The pancreas regulates blood sugar levels through hormone secretion (endocrine function) and aids digestion by producing enzymes and bicarbonate (exocrine function). In the endocrine part of the pancreas alpha, beta, and pancreatic polypeptide cells (PP-cells) were shown to have increased markers of senescence with aging [116], [117], [118].

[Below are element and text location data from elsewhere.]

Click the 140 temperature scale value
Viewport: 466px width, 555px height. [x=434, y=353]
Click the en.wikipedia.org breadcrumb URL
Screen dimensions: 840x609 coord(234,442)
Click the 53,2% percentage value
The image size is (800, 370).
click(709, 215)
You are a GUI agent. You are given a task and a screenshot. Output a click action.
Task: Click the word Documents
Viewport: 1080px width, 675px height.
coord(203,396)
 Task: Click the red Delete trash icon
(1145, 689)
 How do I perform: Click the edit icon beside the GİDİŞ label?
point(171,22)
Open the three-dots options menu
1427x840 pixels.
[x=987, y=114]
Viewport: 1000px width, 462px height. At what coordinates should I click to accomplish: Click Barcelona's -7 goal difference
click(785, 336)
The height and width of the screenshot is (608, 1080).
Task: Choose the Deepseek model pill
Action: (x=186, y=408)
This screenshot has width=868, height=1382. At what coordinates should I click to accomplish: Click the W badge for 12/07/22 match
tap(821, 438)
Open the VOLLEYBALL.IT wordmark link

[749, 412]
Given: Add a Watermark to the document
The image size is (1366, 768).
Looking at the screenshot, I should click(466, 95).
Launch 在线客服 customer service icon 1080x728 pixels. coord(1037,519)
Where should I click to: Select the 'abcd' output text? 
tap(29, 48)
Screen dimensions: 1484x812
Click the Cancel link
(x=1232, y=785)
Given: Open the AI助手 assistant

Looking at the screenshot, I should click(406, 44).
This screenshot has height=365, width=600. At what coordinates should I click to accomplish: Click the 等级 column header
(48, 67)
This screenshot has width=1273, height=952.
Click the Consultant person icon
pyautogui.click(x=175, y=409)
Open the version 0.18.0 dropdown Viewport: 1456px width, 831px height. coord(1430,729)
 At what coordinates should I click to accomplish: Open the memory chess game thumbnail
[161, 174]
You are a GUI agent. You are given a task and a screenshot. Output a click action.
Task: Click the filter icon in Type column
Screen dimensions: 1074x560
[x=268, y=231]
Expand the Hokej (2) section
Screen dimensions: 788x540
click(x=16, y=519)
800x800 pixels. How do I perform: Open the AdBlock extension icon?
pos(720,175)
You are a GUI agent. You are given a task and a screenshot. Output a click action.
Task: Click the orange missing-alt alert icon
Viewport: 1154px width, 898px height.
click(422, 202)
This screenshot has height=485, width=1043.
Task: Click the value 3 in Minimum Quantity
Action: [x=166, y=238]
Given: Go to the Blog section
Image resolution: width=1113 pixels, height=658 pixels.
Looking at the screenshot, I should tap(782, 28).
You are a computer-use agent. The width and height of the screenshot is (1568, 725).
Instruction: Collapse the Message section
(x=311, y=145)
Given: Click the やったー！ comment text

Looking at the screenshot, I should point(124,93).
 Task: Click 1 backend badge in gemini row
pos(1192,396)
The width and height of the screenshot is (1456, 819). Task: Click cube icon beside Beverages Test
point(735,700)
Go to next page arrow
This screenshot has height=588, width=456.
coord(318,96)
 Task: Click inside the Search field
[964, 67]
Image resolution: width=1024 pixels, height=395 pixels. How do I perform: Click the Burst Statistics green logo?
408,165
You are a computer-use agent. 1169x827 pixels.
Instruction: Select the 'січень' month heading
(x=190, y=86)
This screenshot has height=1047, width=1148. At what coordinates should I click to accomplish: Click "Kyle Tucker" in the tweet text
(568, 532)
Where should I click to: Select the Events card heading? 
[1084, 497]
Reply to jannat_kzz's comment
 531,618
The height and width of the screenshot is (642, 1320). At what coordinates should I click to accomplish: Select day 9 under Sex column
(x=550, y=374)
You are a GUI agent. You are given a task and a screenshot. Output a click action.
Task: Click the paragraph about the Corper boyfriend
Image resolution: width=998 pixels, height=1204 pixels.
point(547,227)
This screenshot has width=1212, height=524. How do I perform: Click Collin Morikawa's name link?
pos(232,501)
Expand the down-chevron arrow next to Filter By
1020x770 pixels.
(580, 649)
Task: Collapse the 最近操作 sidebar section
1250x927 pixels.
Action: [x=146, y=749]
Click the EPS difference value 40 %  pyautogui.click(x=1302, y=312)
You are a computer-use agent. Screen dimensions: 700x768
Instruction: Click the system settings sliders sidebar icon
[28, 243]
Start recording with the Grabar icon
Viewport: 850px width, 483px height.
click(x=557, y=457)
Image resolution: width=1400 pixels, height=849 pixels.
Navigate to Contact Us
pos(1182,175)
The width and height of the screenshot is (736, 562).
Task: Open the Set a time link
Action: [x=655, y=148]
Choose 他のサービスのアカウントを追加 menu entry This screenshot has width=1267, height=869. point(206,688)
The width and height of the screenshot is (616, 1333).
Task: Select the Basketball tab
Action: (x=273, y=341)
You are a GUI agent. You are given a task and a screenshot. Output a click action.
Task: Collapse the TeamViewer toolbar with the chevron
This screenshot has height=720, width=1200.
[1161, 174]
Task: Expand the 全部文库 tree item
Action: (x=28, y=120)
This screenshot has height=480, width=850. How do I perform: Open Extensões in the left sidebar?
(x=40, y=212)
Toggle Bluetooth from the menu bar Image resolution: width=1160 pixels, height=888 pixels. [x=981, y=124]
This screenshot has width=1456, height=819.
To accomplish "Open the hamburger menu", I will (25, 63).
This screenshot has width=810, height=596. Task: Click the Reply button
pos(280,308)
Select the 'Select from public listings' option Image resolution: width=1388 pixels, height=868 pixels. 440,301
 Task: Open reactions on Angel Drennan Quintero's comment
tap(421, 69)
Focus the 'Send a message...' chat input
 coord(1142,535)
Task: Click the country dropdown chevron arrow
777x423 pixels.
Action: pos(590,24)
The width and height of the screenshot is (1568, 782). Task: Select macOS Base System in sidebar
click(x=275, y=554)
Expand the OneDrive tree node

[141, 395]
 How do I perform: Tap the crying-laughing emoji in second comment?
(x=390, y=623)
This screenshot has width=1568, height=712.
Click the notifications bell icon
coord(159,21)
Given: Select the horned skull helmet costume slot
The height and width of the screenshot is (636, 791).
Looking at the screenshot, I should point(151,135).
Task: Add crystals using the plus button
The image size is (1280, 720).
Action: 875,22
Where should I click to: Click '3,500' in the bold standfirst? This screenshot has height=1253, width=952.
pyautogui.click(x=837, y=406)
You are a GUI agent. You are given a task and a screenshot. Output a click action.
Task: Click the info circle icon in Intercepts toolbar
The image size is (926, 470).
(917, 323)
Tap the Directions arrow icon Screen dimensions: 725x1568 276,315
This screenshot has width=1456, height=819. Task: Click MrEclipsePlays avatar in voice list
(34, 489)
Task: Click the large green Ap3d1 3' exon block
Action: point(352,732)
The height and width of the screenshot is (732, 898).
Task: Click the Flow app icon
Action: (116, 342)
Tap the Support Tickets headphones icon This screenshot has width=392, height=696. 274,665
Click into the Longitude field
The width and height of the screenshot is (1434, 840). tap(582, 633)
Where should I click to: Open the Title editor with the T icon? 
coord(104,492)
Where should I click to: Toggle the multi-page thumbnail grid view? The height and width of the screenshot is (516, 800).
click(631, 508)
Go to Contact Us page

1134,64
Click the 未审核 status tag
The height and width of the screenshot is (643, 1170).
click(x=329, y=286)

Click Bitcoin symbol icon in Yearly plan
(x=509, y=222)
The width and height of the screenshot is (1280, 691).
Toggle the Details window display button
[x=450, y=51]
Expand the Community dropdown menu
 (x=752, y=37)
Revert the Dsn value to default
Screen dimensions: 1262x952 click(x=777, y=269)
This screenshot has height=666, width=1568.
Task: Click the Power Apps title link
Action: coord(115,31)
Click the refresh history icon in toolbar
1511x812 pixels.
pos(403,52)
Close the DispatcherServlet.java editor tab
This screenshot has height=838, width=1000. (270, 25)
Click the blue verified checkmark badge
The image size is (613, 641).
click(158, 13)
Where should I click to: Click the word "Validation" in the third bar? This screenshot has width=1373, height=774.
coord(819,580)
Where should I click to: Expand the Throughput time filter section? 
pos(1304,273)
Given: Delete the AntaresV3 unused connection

In the pancreas, cellular senescence markers have been observed to accumulate predominantly within the endocrine compartment, particularly in insulin-secreting beta cells of the islets of Langerhans [116]. Studies have demonstrated an age-associated increase in markers of senescence, such as p16 and p21, within these cells [116], [119]. Notably, p16 expression is already high in adult human beta cells but further increases with advancing age [116]. The functional implications of beta cell senescence are complex. Certain studies indicate that senescent beta cells may retain or even enhance insulin secretion capabilities, exhibiting higher levels of functional maturation, ability to effectively regulate blood glucose levels through precise insulin secretion, without displaying a strictly proinflammatory SASP [116], [120]. Conversely, other studies suggest that senescent beta cells experience a decline in identity markers and secrete proinflammatory factors, potentially contributing to local inflammation and impaired islet function [117]. Specifically, senescent beta cells in 7-to 8-month-old mice were identified through SA-β-gal staining and elevated p16 expression [117]. These senescent cells exhibited downregulation of genes essential for beta cell identity and increased secretion of pro-inflammatory cytokines, including TNF-α and CXCL1, compared to their non-senescent counterparts. In this study, the researchers induced beta cell senescence by creating insulin resistance through chronic administration of S961, an insulin receptor antagonist, and a high-fat diet [117]. Both interventions led to a rise in senescent beta cells, characterized by increased expression of SASP factors—such as IL-6, IL-1α, and TNF-α—and cell cycle arrest markers like p16 and p21. Notably, after discontinuing the insulin resistance-inducing treatments for two weeks, there was a reversal of aging markers and a partial reduction in SASP factors [117]. Additionally, beta cell functionality, assessed by the expression of genes like INS1, MAFA, and PDX1, improved post-recovery [117]. Another study is aligned with the latter study, that the beta cell function decreases with age and that different islets might have different aging rates [121]. Similarly, as to the previous study [117] acute administration of S961 induced senescence reversible after discontinuation [121].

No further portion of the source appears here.